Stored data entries
◇ ◇ ◇ ◇ ◇

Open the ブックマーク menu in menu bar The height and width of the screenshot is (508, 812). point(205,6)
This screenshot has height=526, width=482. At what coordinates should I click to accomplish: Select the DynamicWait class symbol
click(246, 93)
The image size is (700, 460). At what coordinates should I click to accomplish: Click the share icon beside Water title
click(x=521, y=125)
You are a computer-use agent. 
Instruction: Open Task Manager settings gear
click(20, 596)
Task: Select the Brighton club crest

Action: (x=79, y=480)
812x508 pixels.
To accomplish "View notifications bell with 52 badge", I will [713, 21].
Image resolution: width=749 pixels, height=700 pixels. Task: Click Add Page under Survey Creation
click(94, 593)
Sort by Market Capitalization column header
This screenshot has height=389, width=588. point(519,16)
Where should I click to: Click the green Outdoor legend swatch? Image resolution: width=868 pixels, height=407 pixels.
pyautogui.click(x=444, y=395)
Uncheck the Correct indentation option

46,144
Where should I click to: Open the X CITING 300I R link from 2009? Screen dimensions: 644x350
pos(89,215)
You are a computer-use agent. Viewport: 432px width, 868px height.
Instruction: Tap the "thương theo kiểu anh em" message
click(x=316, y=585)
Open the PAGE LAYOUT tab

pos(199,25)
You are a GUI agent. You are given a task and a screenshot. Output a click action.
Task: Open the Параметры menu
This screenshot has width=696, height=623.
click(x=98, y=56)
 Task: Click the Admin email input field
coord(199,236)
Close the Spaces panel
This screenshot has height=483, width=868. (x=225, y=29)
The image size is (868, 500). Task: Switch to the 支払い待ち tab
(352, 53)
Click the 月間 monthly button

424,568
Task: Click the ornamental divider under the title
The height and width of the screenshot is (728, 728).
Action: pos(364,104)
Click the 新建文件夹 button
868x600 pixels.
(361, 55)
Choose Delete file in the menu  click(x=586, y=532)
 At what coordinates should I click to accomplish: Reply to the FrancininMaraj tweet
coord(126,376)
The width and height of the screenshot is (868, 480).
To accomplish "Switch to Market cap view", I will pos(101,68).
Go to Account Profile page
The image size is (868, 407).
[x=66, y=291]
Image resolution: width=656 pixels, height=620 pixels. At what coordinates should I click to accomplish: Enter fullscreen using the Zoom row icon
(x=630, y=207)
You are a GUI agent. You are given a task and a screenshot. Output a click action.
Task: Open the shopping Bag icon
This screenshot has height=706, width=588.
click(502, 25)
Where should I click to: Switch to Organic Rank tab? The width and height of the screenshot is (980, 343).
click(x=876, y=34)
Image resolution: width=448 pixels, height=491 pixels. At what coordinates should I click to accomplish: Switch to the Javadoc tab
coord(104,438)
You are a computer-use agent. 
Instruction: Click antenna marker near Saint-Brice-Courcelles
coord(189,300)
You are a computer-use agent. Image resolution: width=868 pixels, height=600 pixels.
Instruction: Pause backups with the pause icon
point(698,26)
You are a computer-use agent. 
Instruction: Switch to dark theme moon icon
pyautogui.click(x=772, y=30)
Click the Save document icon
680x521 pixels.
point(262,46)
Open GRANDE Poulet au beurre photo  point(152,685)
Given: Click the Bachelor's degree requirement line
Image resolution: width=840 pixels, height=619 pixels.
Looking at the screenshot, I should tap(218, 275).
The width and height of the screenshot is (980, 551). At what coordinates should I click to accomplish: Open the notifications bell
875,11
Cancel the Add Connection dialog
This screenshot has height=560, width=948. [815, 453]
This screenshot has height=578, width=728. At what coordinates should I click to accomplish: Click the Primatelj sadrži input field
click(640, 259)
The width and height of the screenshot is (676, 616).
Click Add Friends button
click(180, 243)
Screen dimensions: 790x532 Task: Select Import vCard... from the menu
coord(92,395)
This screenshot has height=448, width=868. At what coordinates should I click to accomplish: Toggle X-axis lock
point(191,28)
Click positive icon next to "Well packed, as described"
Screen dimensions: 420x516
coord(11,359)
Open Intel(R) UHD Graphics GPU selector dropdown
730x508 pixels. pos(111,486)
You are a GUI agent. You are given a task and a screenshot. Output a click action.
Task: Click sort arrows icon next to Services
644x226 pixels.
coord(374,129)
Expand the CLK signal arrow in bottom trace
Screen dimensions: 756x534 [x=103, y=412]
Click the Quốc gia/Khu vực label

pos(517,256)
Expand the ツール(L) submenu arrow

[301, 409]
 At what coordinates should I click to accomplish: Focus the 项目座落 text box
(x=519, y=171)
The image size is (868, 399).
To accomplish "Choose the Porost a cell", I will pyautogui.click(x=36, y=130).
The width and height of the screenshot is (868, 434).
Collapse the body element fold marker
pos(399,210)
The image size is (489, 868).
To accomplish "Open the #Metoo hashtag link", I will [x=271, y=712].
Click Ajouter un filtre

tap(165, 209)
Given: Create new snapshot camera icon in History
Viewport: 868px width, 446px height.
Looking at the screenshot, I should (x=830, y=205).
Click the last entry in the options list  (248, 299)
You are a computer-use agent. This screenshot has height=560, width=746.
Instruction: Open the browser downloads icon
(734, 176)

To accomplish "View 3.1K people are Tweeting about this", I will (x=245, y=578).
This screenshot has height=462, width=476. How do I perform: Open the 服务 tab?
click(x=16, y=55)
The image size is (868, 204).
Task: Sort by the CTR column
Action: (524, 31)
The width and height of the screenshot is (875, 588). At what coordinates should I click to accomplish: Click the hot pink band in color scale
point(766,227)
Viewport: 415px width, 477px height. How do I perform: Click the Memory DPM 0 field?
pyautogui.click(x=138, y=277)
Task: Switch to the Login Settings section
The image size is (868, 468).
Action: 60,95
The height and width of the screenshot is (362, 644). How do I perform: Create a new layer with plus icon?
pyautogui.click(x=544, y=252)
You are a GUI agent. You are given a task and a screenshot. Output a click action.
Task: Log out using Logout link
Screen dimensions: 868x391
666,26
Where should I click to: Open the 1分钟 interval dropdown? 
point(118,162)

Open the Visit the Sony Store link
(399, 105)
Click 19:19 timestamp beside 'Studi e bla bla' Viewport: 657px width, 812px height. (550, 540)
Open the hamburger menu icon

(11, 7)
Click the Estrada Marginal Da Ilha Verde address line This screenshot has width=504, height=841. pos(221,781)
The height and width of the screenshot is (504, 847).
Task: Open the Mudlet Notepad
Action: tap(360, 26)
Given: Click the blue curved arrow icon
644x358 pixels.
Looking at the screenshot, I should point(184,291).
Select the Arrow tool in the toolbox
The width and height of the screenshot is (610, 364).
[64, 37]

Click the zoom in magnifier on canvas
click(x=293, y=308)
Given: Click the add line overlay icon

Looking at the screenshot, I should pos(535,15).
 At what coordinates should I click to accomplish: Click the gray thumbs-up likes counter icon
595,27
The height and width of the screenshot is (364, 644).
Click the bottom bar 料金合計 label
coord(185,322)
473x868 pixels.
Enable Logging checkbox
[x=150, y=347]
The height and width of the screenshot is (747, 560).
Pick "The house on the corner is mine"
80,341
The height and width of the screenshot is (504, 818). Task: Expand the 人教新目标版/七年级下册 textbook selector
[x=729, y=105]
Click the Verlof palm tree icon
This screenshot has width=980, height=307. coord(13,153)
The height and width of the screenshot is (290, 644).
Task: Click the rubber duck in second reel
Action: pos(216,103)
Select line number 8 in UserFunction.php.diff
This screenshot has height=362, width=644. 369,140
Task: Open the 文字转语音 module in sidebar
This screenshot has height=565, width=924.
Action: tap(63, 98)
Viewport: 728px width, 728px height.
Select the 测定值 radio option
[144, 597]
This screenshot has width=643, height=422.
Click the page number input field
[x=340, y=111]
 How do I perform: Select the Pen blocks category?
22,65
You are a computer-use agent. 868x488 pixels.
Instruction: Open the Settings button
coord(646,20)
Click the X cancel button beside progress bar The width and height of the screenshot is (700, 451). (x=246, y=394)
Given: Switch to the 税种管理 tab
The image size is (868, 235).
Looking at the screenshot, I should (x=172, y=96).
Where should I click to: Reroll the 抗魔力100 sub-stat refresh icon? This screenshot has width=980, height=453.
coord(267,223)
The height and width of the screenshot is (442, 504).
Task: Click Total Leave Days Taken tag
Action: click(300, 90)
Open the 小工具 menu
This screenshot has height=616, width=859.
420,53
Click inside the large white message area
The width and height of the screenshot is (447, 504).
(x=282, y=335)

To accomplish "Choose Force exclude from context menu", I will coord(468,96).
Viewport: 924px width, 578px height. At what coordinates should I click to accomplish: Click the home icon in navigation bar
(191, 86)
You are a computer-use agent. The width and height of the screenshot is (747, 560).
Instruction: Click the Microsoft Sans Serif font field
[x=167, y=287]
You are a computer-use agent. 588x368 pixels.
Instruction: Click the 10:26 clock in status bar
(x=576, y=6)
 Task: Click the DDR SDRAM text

◇ ◇ ◇ ◇ ◇

Show a copy of each line from the records above in which the string "computer" occurs.

You are a computer-use agent. 
You are a computer-use agent. Viewport: 432px width, 868px height.
You are a computer-use agent. 
You are a computer-use agent. Image resolution: width=868 pixels, height=600 pixels.
You are a computer-use agent. 
You are a computer-use agent. This screenshot has height=560, width=746.
You are a computer-use agent. 868x488 pixels.
You are a computer-use agent. The width and height of the screenshot is (747, 560).
You are a computer-use agent. 588x368 pixels.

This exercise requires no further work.